Aber ob es drinnen so viel weniger gefährlich ist? Dass die Eltern seiner weißen Freundin Rose (Allison Williams aus der Serie »Girls«), die er auf diesem Wochenendtrip kennenlernen soll, noch nicht wissen, dass er schwarz ist, bereitet Chris jedenfalls ein wenig Bauchschmerzen. Keine Sorge, meine Eltern sind keine Rassisten, versichert dagegen Rose und scheint recht zu behalten. Zumindest fällt die Umarmung zur Begrüßung herzlich aus, und natürlich versichert der Hausherr (Bradley Whitford) schon nach wenigen Minuten ungefragt, dass er Obama auch ein drittes Mal gewählt hätte, wenn er gekonnt hätte. Aber warum will ihn Roses Psychologenmama (Catherine Keener) unbedingt per Hypnose vom Rauchen heilen? Warum verhalten sich die schwarze Haushälterin (Betty Gabriel) und ihr Gärtnergatte (Marcus Henderson) so seltsam? Ganz zu schweigen vom einzigen anderen afroamerikanischen Gast (Lakeith Stanfield) beim großen Gartenfest am nächsten Tag? Dafür, sich den Filmtitel zu Herzen zu nehmen und abzuhauen (wie es Chris' bester Freund per Telefon empfiehlt), ist es jedenfalls bald zu spät.

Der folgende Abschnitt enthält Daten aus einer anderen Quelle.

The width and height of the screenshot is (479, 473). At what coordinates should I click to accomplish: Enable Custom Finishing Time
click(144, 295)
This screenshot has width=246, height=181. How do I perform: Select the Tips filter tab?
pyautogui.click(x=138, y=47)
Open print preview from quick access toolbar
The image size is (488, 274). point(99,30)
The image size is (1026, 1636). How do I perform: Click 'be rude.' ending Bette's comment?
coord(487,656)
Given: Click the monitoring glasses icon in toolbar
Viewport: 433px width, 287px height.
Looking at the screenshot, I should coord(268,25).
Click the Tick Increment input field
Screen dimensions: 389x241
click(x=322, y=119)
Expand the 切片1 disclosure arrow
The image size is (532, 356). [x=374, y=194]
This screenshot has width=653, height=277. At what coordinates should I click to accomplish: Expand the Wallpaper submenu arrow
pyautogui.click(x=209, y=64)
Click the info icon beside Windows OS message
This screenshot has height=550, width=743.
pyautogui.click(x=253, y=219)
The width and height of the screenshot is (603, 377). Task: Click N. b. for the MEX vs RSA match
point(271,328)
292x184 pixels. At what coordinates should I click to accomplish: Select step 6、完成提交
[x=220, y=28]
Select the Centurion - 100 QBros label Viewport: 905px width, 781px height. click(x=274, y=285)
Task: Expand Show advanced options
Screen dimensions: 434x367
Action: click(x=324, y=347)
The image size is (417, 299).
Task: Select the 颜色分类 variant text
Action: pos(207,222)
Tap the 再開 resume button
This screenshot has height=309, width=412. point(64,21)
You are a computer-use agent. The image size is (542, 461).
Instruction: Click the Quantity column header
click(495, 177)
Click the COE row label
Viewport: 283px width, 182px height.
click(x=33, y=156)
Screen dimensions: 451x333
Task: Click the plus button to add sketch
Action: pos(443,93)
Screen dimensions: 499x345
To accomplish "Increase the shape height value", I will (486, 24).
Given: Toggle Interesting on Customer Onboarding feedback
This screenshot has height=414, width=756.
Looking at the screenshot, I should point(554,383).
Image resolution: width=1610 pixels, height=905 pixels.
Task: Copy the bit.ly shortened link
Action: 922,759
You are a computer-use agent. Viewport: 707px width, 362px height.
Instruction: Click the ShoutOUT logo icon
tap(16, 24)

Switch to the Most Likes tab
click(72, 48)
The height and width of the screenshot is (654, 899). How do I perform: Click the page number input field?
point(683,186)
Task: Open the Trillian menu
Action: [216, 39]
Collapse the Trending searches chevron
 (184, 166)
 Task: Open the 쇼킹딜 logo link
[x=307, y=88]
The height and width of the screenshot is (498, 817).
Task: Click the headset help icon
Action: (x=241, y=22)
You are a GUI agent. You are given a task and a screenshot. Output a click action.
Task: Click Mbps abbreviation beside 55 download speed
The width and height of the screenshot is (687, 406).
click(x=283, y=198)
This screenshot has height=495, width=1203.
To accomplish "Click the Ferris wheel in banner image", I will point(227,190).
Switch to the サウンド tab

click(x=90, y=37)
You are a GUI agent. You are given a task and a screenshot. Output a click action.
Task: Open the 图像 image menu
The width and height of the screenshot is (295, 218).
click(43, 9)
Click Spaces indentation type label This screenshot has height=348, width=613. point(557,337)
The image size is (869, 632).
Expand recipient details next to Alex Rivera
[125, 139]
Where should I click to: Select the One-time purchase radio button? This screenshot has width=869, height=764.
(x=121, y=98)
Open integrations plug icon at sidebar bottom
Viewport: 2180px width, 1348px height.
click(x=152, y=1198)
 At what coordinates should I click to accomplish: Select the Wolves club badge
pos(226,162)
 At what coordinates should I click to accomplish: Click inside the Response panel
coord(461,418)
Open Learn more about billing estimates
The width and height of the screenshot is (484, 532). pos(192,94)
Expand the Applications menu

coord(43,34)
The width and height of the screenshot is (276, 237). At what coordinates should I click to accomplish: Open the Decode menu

Ähnlich wie der Hirsch auf der Motorhaube weckt auch der Name Jason Blum mit seiner Firma Blumhouse Productions gewisse Erwartungen. Doch ausgerechnet die könnten bei »Get Out«, dem Regiedebüt des Sketchkomikers Jordan Peele, in die falsche Richtung führen. Denn anders als etwa »Paranormal Activity«, »Insidious« oder »Ouija« setzt »Get Out« nicht auf Übersinnliches, und auch der Gore-Faktor fällt für einen als Horror vermarkteten Film ziemlich gering aus. Was nicht heißt, dass es hier nicht gruselig zugeht, denn von Angst versteht Peele, der auch das Drehbuch schrieb, ziemlich viel. Nicht zuletzt von der Angst der Schwarzen vor der Angst, die die Weißen vor ihnen haben. Selbst wenn diese fünfmal betonen, dass Tiger Woods ihr Lieblingsgolfer sei.

Dass Peele vom Rassismus im alles andere als »post-racial« Amerika mit Genrestilmitteln erzählt und auf einen Gesellschaftskommentar irgendwo zwischen »Rat mal, wer zum Essen kommt« und »Stepford Wives« mit einer Prise »Rosemaries Baby« und »Scream« setzt, ist verdammt clever – und selbst im schwächeren letzten Filmdrittel ungemein effektiv. Denn dank vertrauter Mechanismen und Humor (sowie einer fantastischen Besetzung) steigt man selbst als weißer Deutscher sofort auf das Thema ein. Und ertappt sich womöglich sogar – oh Horror! – in der Täterperspektive.